--- Given data Enclosed Below ---

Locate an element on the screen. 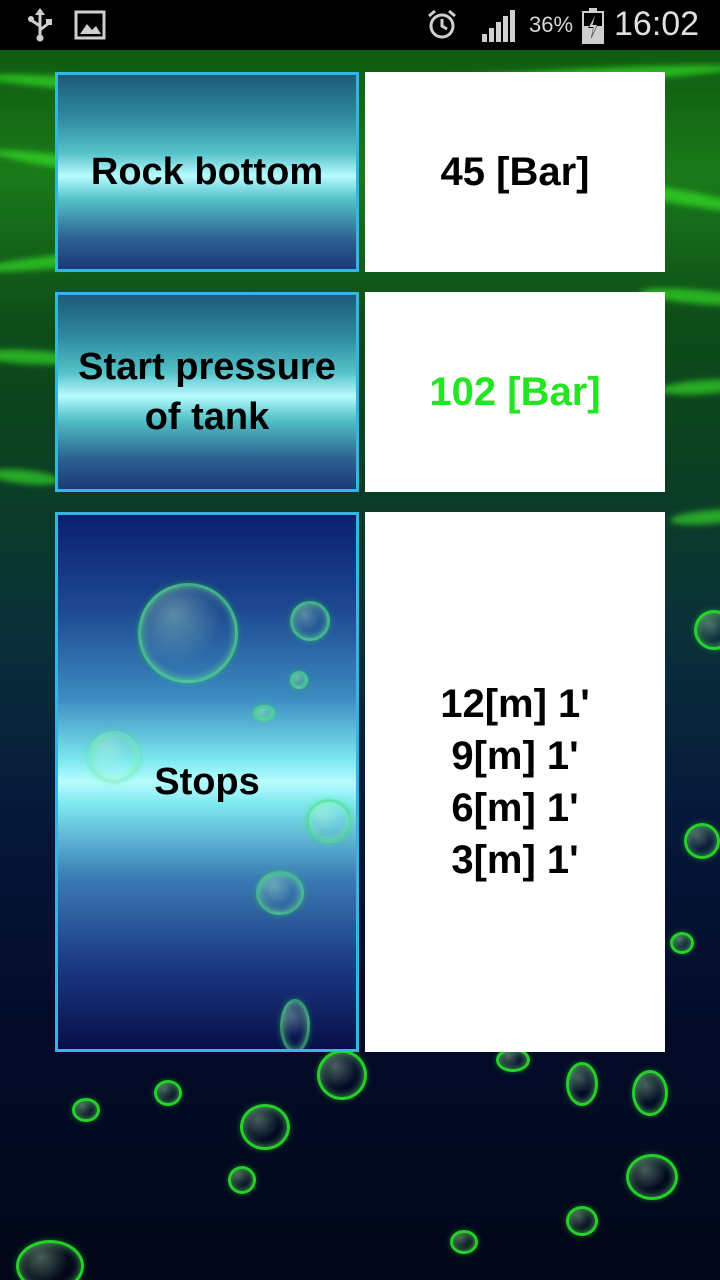 The image size is (720, 1280). rock-bottom-label-cell: Rock bottom is located at coordinates (207, 172).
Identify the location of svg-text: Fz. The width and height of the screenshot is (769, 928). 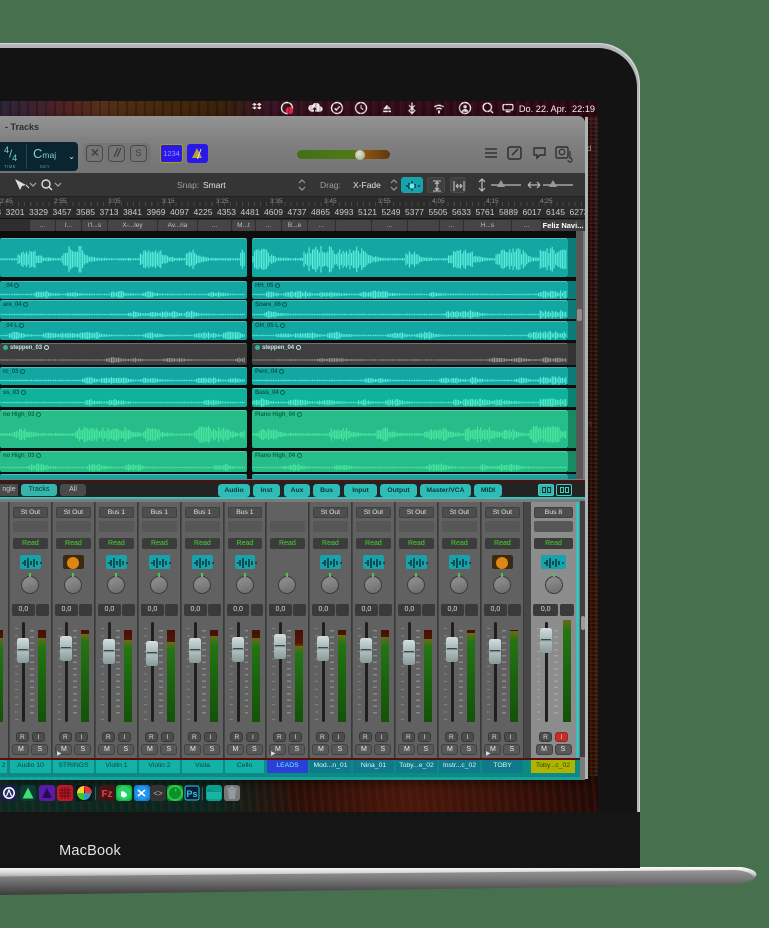
(106, 794).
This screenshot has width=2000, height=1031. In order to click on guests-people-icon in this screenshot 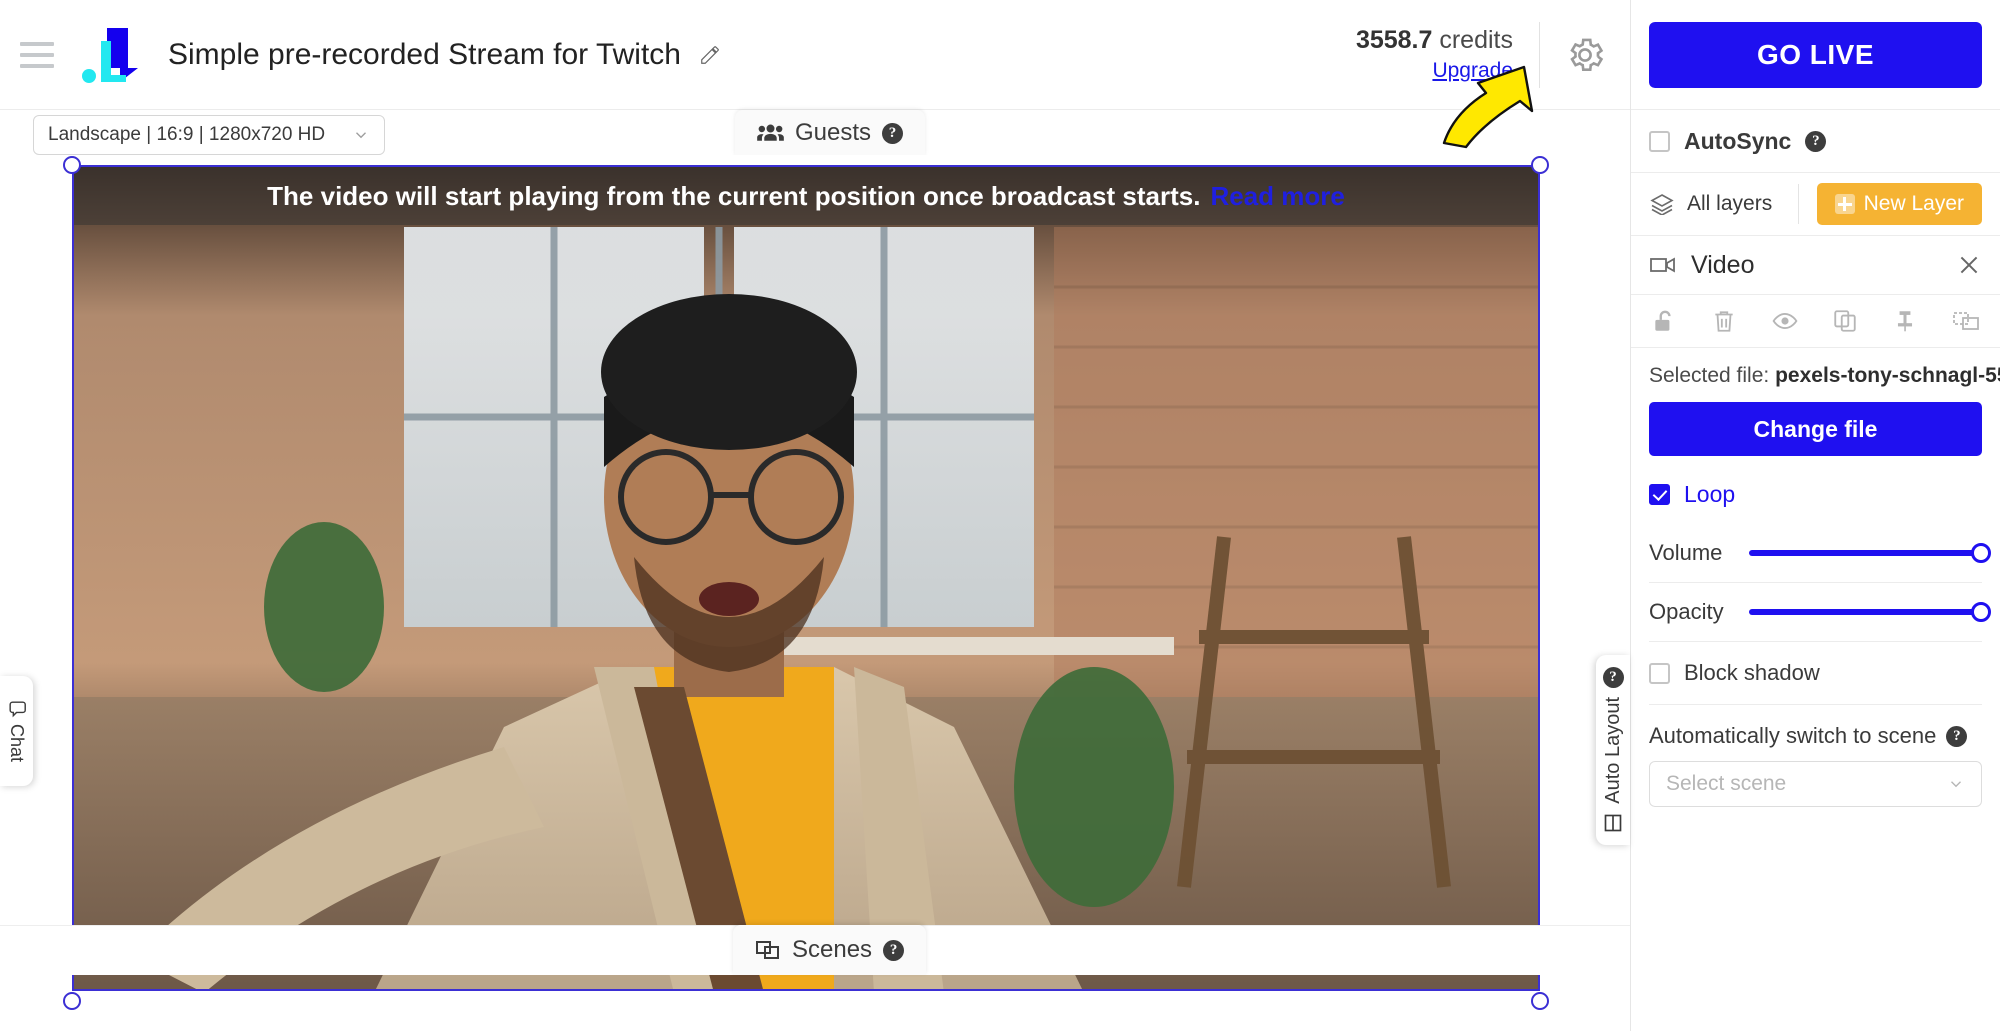, I will do `click(770, 132)`.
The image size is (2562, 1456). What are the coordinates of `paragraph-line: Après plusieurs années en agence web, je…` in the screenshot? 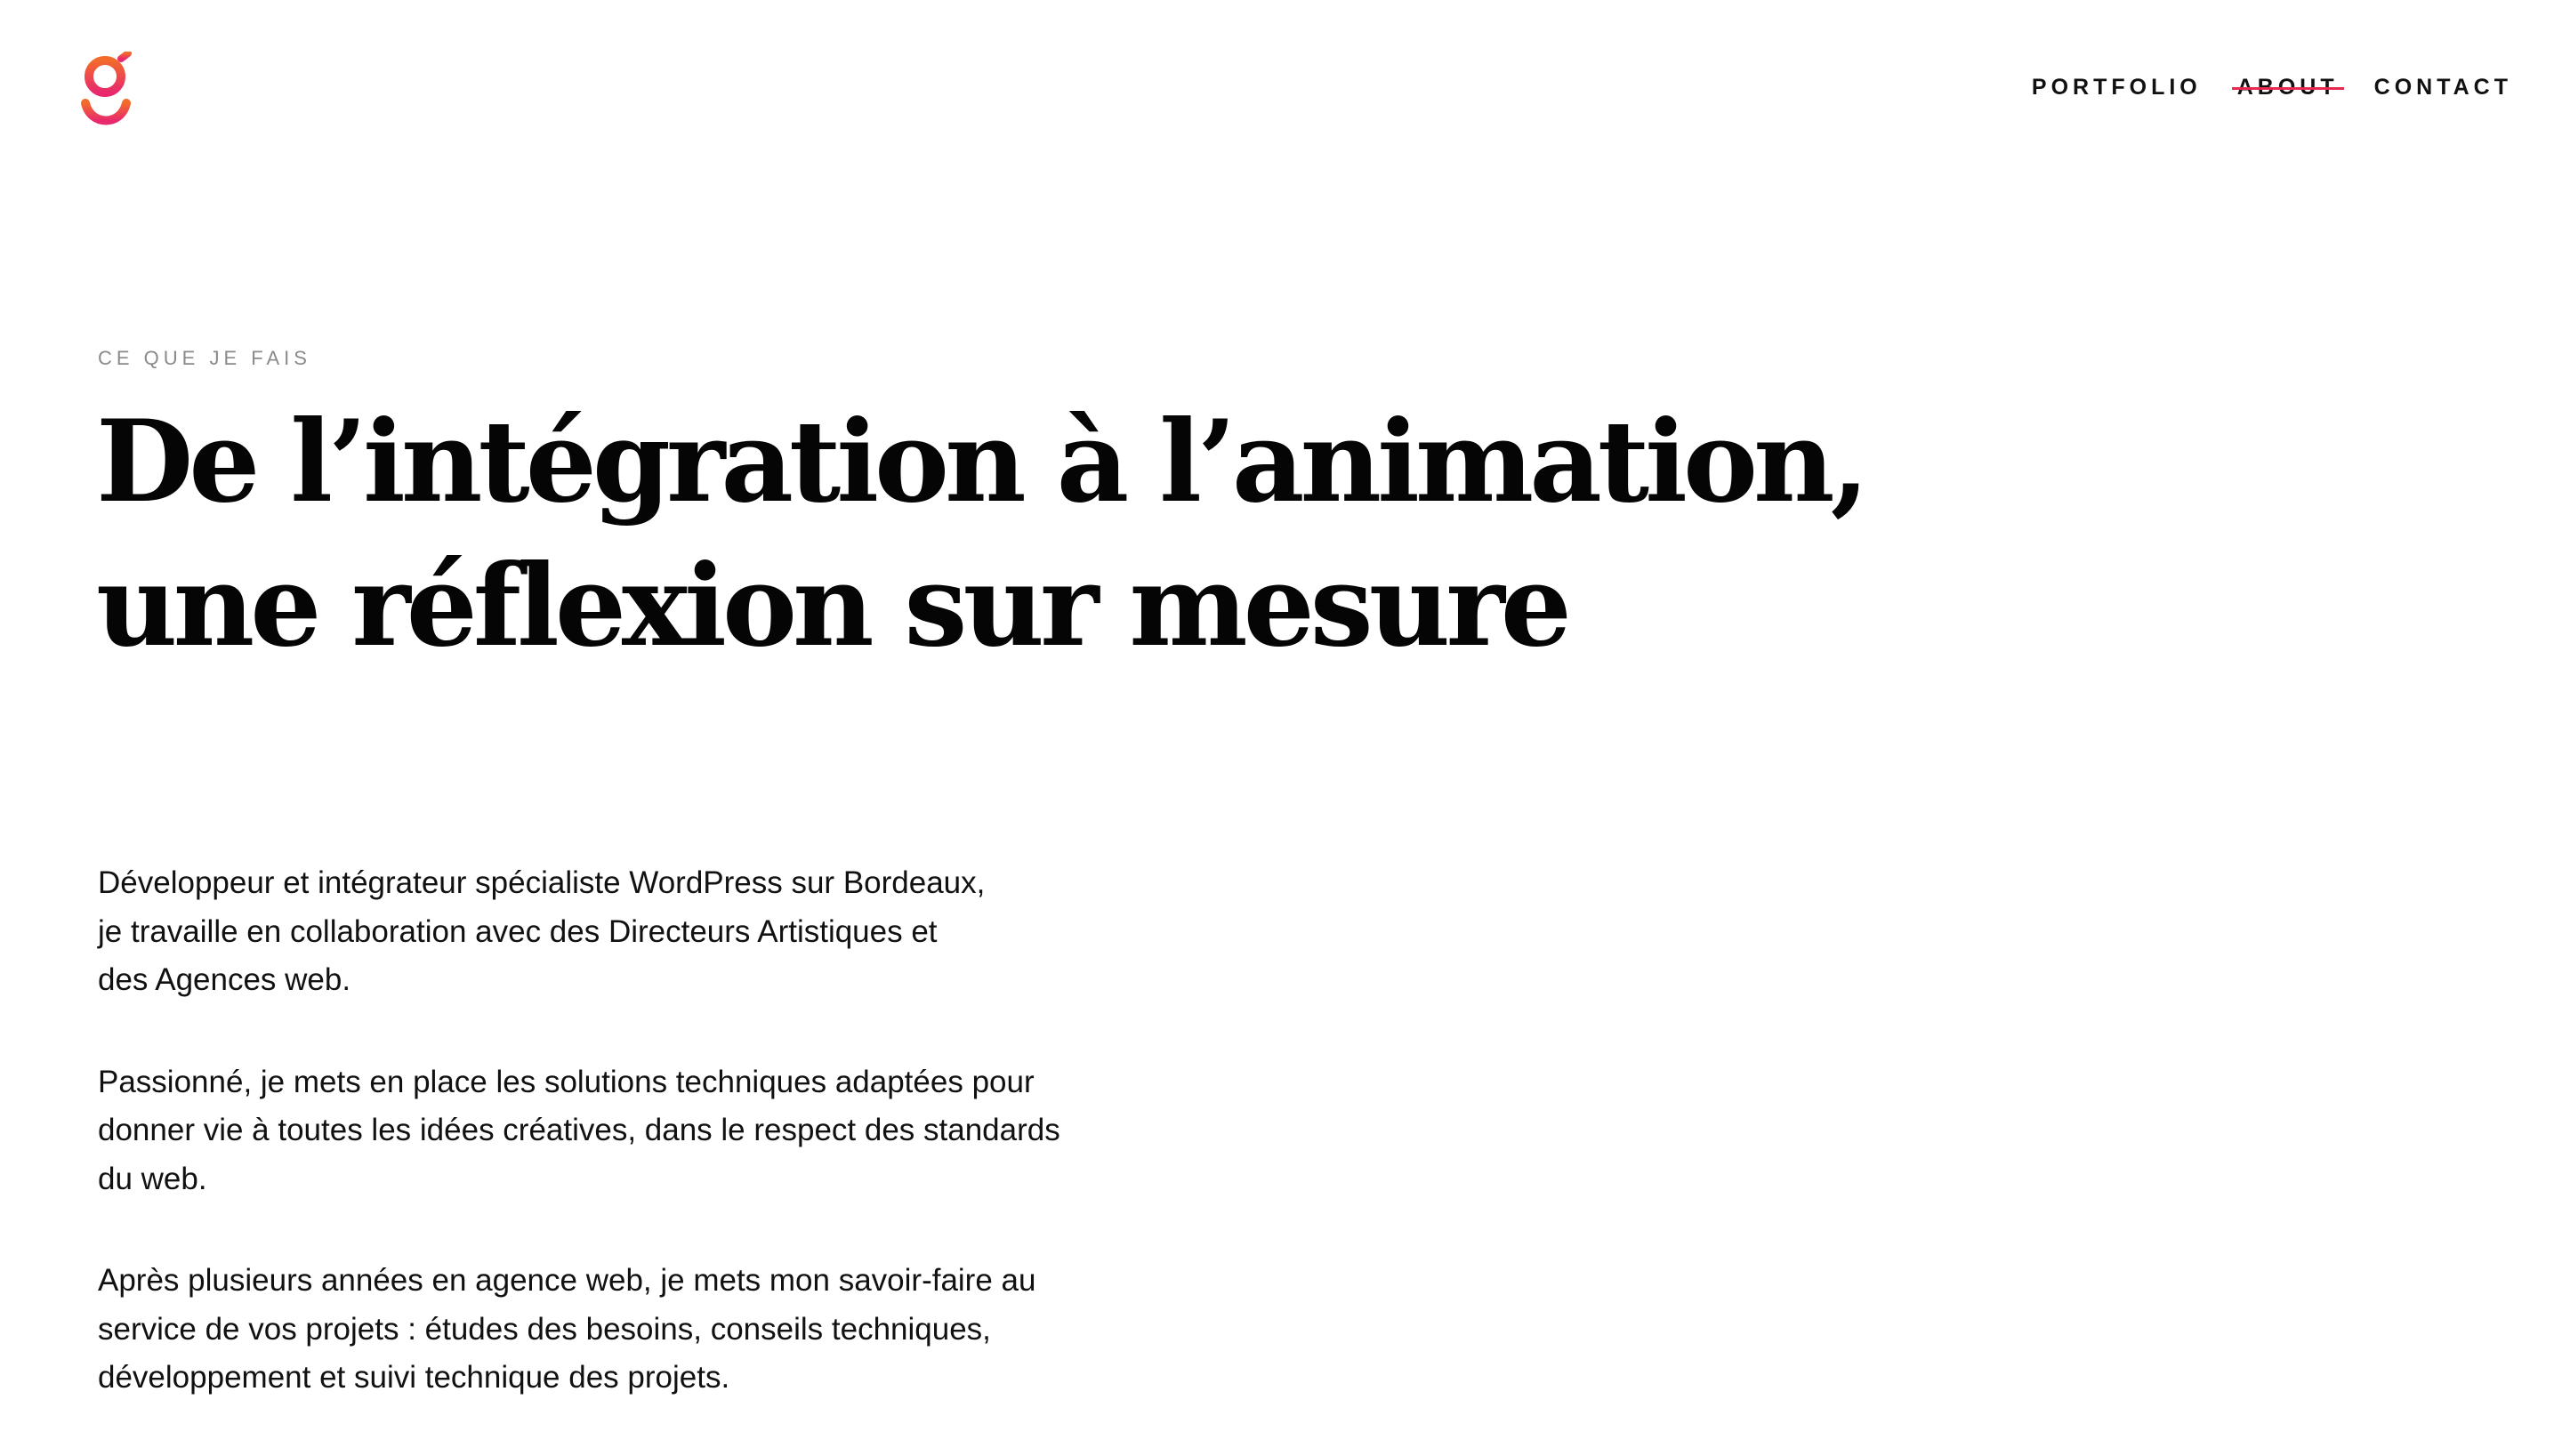 It's located at (567, 1280).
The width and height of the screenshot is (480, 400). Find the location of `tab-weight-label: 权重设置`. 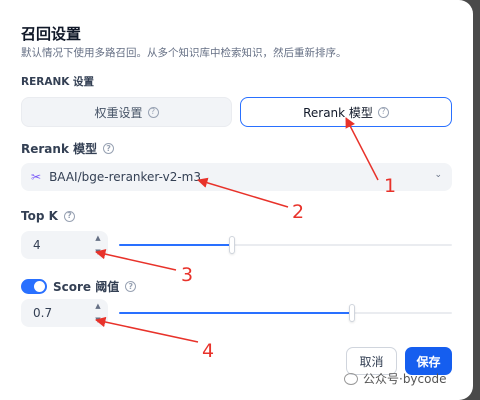

tab-weight-label: 权重设置 is located at coordinates (118, 112).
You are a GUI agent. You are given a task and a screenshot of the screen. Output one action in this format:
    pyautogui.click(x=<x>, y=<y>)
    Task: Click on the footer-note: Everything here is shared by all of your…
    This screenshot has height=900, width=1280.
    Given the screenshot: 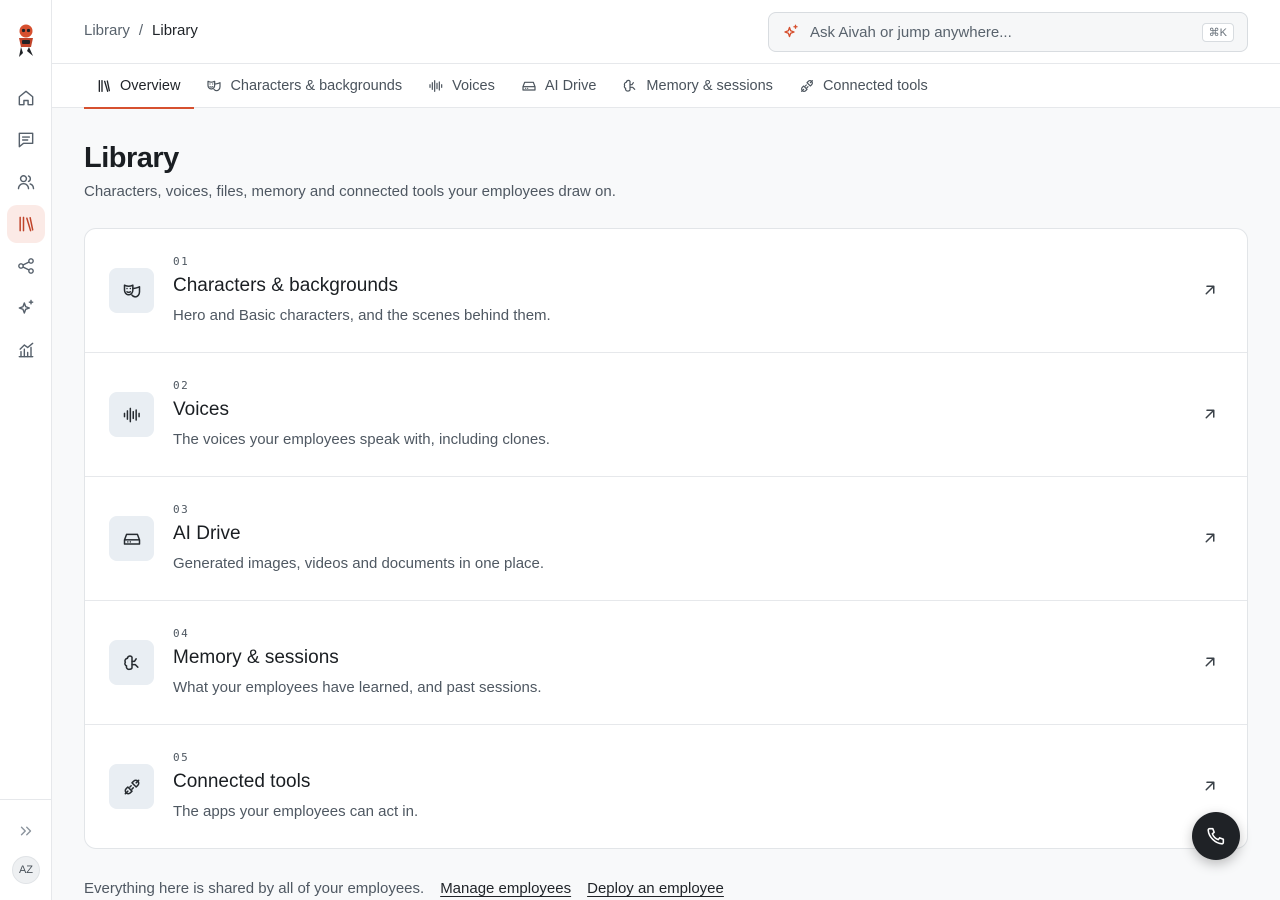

--- End of Enclosed Given data ---

Rewrite the listing from the line containing "You are a GUI" through the end of the listing, both included, swapping "screenshot" for "screen image" and keeping everything else the same. Omit the pictures.

You are a GUI agent. You are given a task and a screen image of the screen. Output one action in this format:
    pyautogui.click(x=<x>, y=<y>)
    Task: Click on the footer-note: Everything here is shared by all of your…
    This screen image has height=900, width=1280.
    Given the screen image: 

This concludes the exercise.